From
LOVING v. VIRGINIA, 388 U.S. 1 (1967), decided June 12, 1967. The case involved two Virginia residents, Mildred Jeter and Richard Loving, who were married in the District of Columbia in June of 1958. At that time, Virginia law prohibited a black person (such as Jeter) from marrying a white person (such as Loving.) Further, the law made it a felony for Virginia residents to leave the state to enter in to an "illegal" marriage, which the Commonwealth decided is exactly what Jeter and Loving had done. After pleading guilty to felony charges, the couple were given a suspended sentence on the condition that they leave the commonwealth and not return for 25 years. Some years latter, the couple appealed the Virginia decision to the federal courts on constitutional grounds. A federal district court upheld the Virginia antimiscegenation laws and thus upheld the felony convictions of the Lovings. The United States Supreme Court latter overturned the state and district courts, using very harsh language. The conclusion of the ruling is given below.

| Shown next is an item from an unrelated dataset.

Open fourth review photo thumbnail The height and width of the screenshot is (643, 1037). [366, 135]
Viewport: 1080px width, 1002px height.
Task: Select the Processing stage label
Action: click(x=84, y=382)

There can be no question but that Virginia's miscegenation statutes rest solely upon distinctions drawn according to race. The statutes proscribe generally accepted conduct if engaged in by members of different races. Over the years, this Court has consistently repudiated "distinctions between citizens solely because of their ancestry" as being "odious to a free people whose institutions are founded upon the doctrine of equality." Hirabayashi v. United States, 320 U.S. 81, 100 (1943). At the very least, the Equal Protection Clause demands that racial classifications, especially suspect in criminal statutes, be subjected to the "most rigid scrutiny," Korematsu v. United States, 323 U.S. 214, 216 (1944), and, if they are ever to be upheld, they must be shown to be necessary to the accomplishment of some permissible state objective, independent of the racial discrimination which it was the object of the Fourteenth Amendment to eliminate. Indeed, two members of this Court have already stated that they "cannot conceive of a valid legislative purpose . . . which makes the color of a person's skin the test of whether his conduct is a criminal offense." McLaughlin v. Florida, supra, at 198 (STEWART, J., joined by DOUGLAS, J., concurring).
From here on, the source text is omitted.